Intrinsic androgen-dependent gene expression patterns revealed by comparison of genital fibroblasts from normal males and individuals with complete and partial androgen insensitivity syndrome

Abstract

To better understand the molecular programs of normal and abnormal genital development, clear-cut definition of androgen-dependent gene expression patterns, without the influence of genotype (46, XX vs. 46, XY), is warranted. Previously, we have identified global gene expression profiles in genital-derived fibroblasts that differ between 46, XY males and 46, XY females with complete androgen insensitivity syndrome (CAIS) due to inactivating mutations of the androgen receptor (AR). While these differences could be due to cell autonomous changes in gene expression induced by androgen programming, recent work suggests they could also be influenced by the location from which the fibroblasts were harvested (topology).
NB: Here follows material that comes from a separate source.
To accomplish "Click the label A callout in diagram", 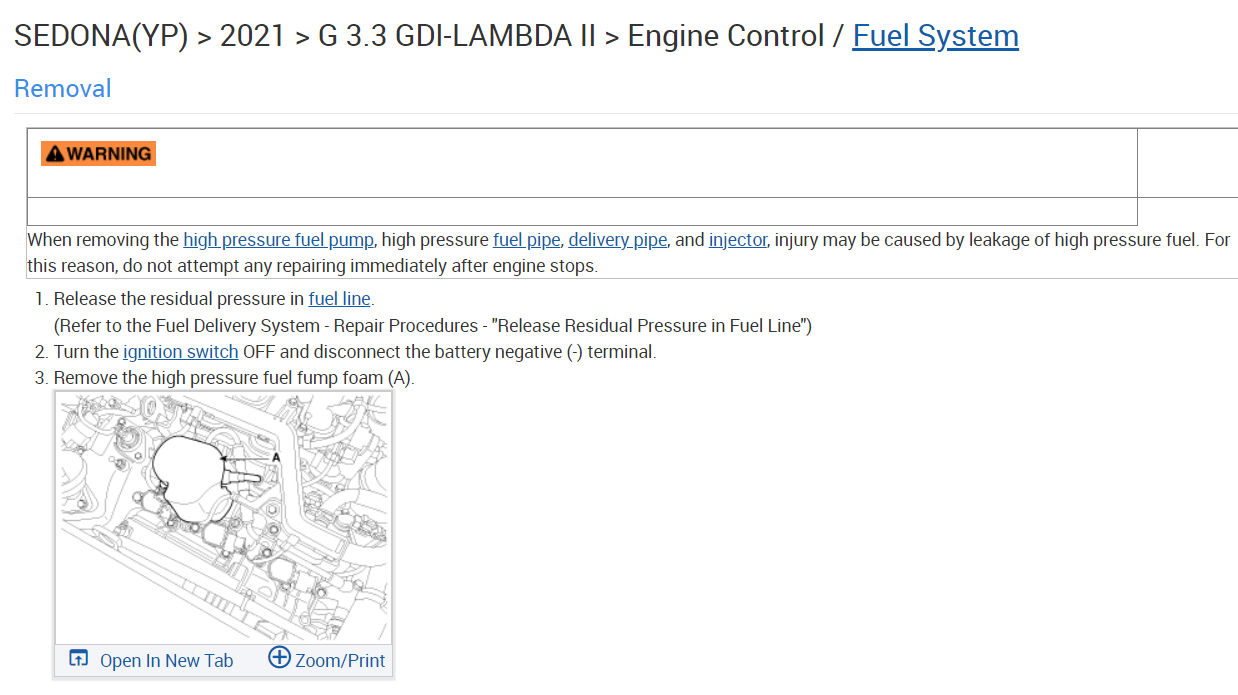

To minimize the influence of topology, we compared gene expression patterns of fibroblasts derived from identical urogenital anlagen: the scrotum in normally virilized 46, XY males and the labia majora from completely feminized 46, XY individuals with CAIS. 612 transcripts representing 440 unique genes differed significantly in expression levels between scrotum and CAIS labia majora, suggesting the effects of androgen programming. While some genes coincided with those we had identified previously (TBX3, IGFBP5, EGFR, CSPG2), a significant number did not, implying that topology had influenced gene expression in our previous experiments. Supervised clustering of gene expression data derived from a large set of fibroblast cultures from individuals with partial AIS revealed that the new, topology controlled data set better classified the specimens. Inactivating mutations of the AR, in themselves, appear to induce lasting changes in gene expression in cultured fibroblasts, independent of topology and genotype. Genes identified are likely to be relevant candidates to decipher androgen-dependent normal and abnormal genital development.